Plastic recyclate produced from waste packaging have to meet high sensory requirements in order to be used for new products, and it often has off-odours, some of which have not hitherto been identified.

The Fraunhofer Institute for Process Engineering and Packaging IVV has analyzed the sensory properties of post-consumer shopping bags made of low density polyethylene (LDPE) and originating from different collection systems. More than 60 odorous substances were identified using combined chemo-analytical methods. The information gained provides a targeted strategy for avoiding off-odours. The results of this collaborative study with the Chair of Aroma and Smell Research at the Friedrich-Alexander-Universität Erlangen-Nürnberg and the University of Alicante have now been published. 

Separate collection is beneficial for the sensory properties of the plastic waste and hence the quality of the resulting recyclate. In order to meet the targets of the new EU Packaging and Packaging Waste Directive concerning the recycling of packaging waste, new markets for recyclates produced from waste plastic packaging must be found. Recyclates produced from waste plastic packaging must have no off-odours if they are to be used as secondary raw materials for the manufacture of high-quality consumer products. Indeed, the off-odours in plastic recyclates prevent a closed cycle for the recycling of plastic packaging materials. Currently, there is a particularly high reusage rate for recyclates produced from polyethylene terephthalate (PET) bottles.

LDPE packaging waste in focus

The Sensory Analytics department at the Fraunhofer IVV characterizes and optimizes plastics and recyclates. The odorants in HDPE waste and the recyclates produced from packaging from bodycare products and detergents have already been analyzed. Low density polyethylene (LDPE) is one of the most commonly used plastics. It is widely used for packaging materials such as plastic shopping bags. Via various collection systems these bags end up as packaging waste. Part of the current study on post-consumer LDPE shopping bags concerned the effect of the collection strategy on the sensory impairment of the waste.

Identification of odourants - the key step

Identification of the substances causing off-odours is essential in order to be able to take measures for odour optimization. Most of the odourants identified in the study are typical metabolites of microorganisms. Many of these metabolites had a cheese-like or feces-like odour. The odourants included carboxylic acids and sulfur-containing and nitrogen-containing components. The chemical structures of the odourants gave key insight into their origin. Using this information, the pathways into the packaging waste and via the recycling process into the recyclate were identified. Depending on which process step cannot remove an odourant or even results in a new odourant, targeted measures can be taken to reduce odourants or avoid the formation of new odourants.

Odourant reduction via separate collection in the yellow bag

The study showed that the way the packaging waste is collected has a large bearing on the odour quality of plastic shopping bags.

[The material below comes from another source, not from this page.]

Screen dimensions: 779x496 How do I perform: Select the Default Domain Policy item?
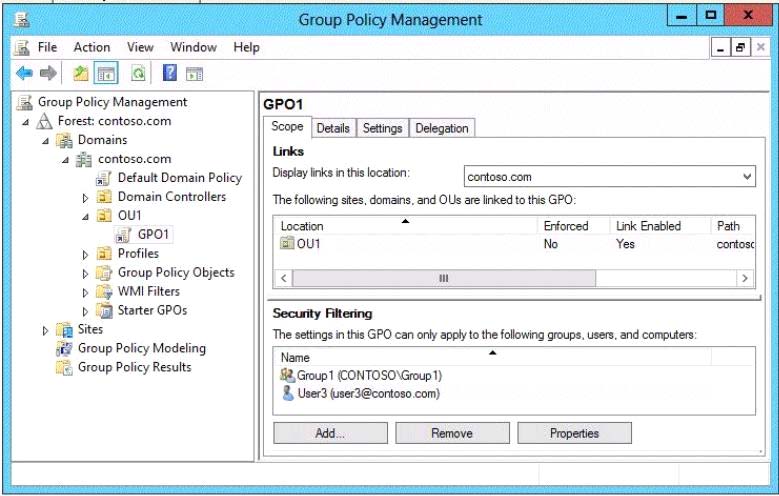pyautogui.click(x=179, y=178)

There are significant benefits by separate collection in the yellow bag (Germany's standard way of collecting plastic waste). Waste collected in this way had a significantly lower overall odour. In contrast, the waste fraction collected in the general household waste had more intense cheesy-like, sulfur-like, and feces-like odours. The higher organic fraction in the general waste favours the formation of these microbial degradation products. It was also demonstrated that the post-consumer LDPE shopping bags from the separate collection that were washed at 60 degrees had fewer odourants and a reduced overall odour than the unwashed bags.

Methods for odour identification in plastic waste

The Fraunhofer IVV scientists used sensory analytics to identify the odours. Sensory evaluation of the sample materials was first undertaken by a trained sensory panel. The odourants were then identified using chemo-analytical methods such as gas chromatography - olfactometry and with two-dimensional coupling with mass spectrometry. This enabled the chemical structures to be determined and also possible formation pathways and sources of the odorants to be identified. These key findings can now be used to develop customized solutions for optimization of the odour of plastic recyclates, starting at the waste collection stage.